En 2015, le festival Ville-Musée, dans le quartier de la Rose des Vents, au Port, a donné naissance à sept fresques géantes sur des façades d’immeubles, réalisées par des artistes réunionnais et ˚internationaux

Villas d'utilité durable


VILLAS D’UTILITÉ DURABLE

Confié par la SHLMR au cabinet NEO-Architectes, ce projet décline dans les Hauts de Saint-Paul, au Guillaume, 74 villas d’un étage séparées par des jardins privatifs. Deux types de logement sont proposés : des logements locatifs sociaux et des logements en accession. Les appartements sont tous traversants et comportent des varangues formant des jardins d’hiver pour réchauffer le logement en période hivernale. Les façades sont essentiellement réalisées en maçonnerie, avec bardage ; elles sont rythmées par les varangues ainsi que par les changements de matériaux. La totalité du projet est couvert par des toitures en pente orientées différemment.
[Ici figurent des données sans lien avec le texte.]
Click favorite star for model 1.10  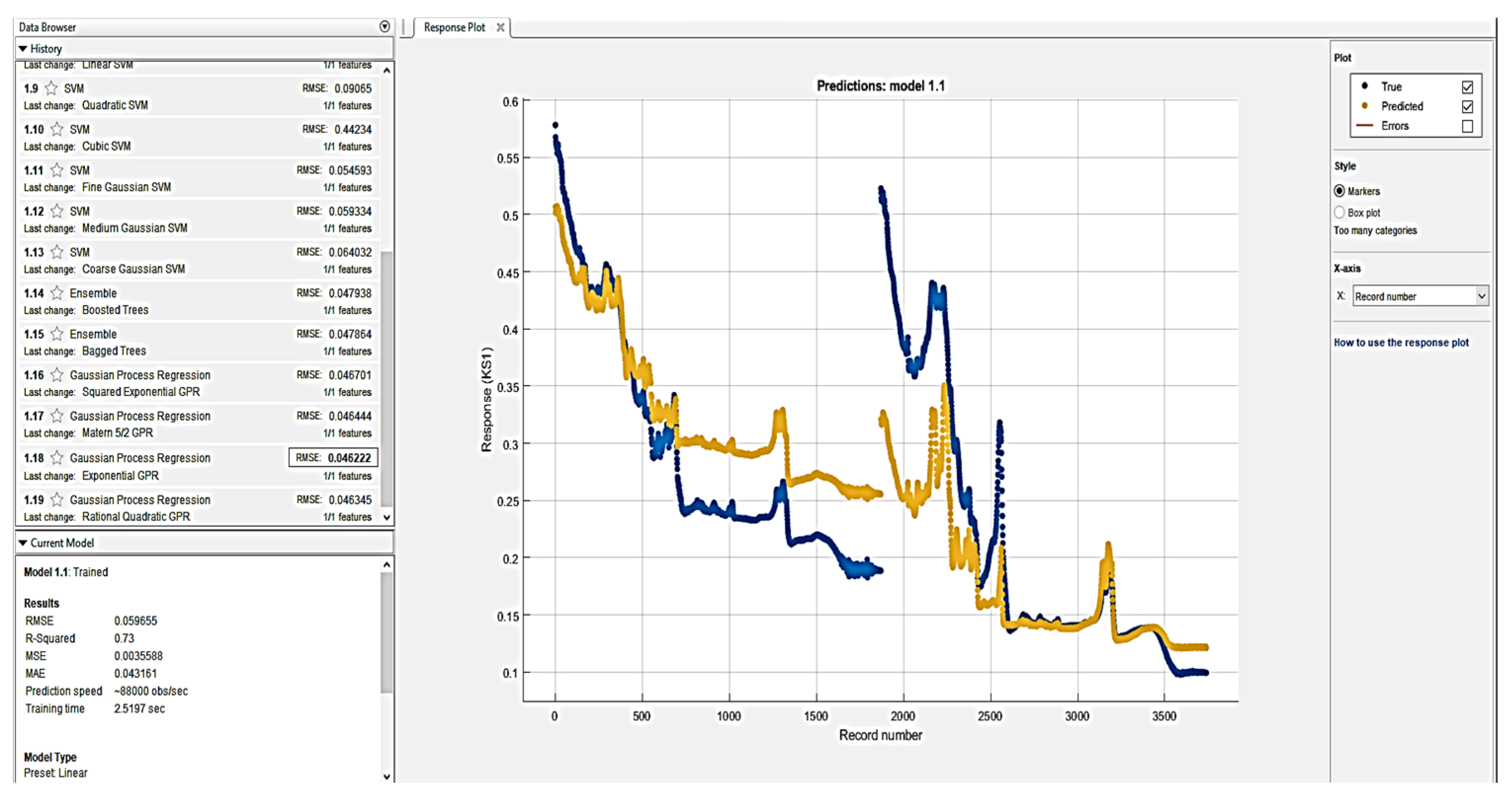[x=57, y=129]

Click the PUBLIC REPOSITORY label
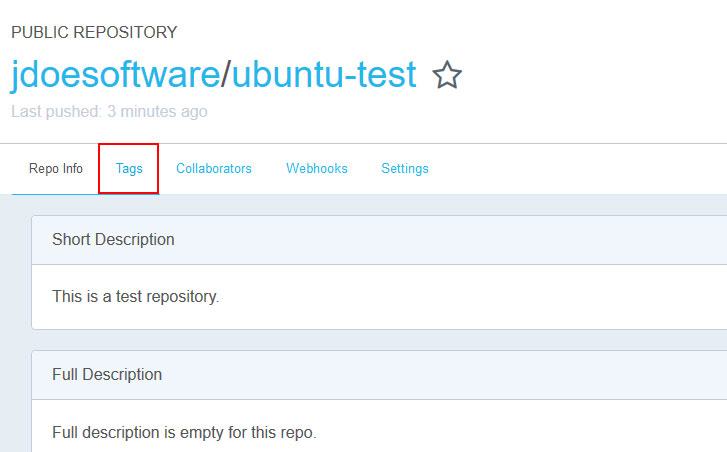coord(94,32)
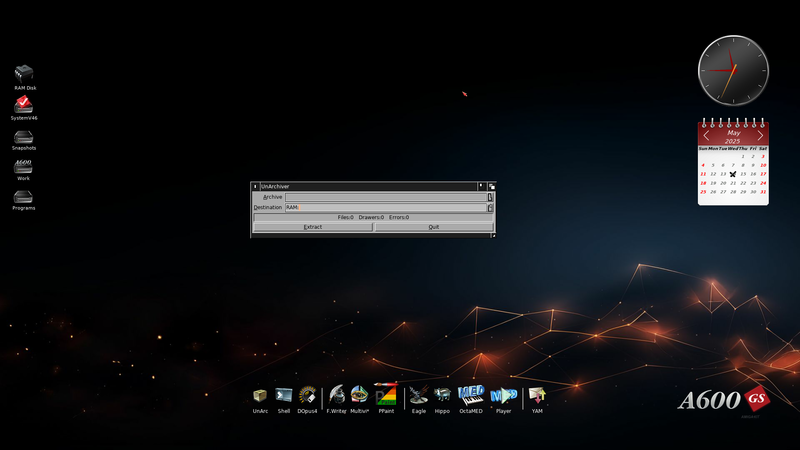Open Multiview app in dock
The image size is (800, 450).
click(359, 396)
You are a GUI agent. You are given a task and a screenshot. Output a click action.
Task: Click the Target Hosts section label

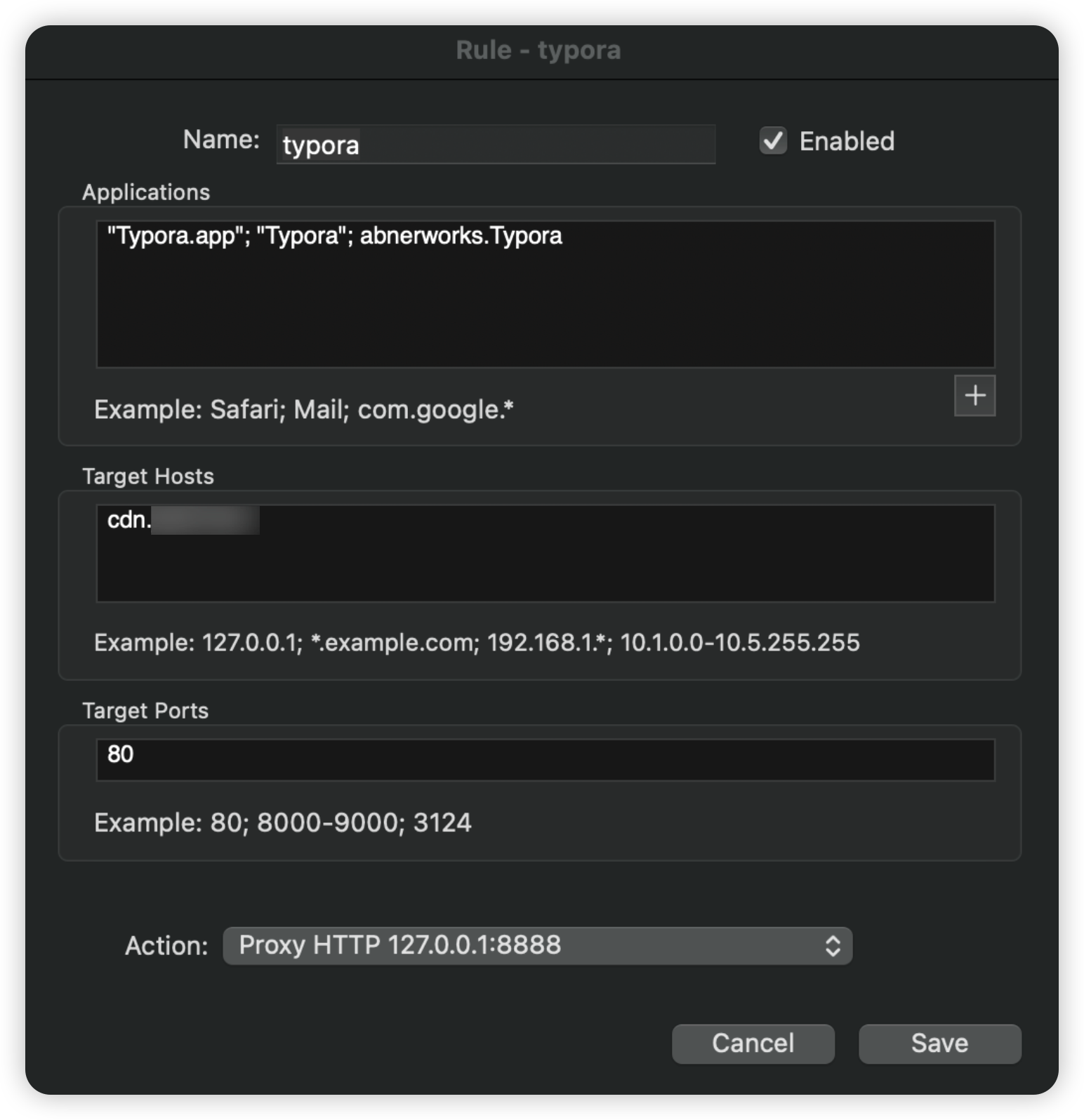click(148, 476)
Cette « pixellisation » des bâtiments apporte une grande diversité à la volumétrie et participe à l’intégration du projet dans son environnement. Quelques toitures végétalisées viennent ponctuer de vert la cinquième façade en apportant un confort thermique supplémentaire aux chambres qu’elles couvrent. Les différences de niveau sont réglées par des talus sur lesquels s’accrochent les maisons, ce qui permet à chacune d’entre elles d’avoir son petit jardin privatif. Un traitement singulier par fascine de goyaviers diminue l’impact des nivellements.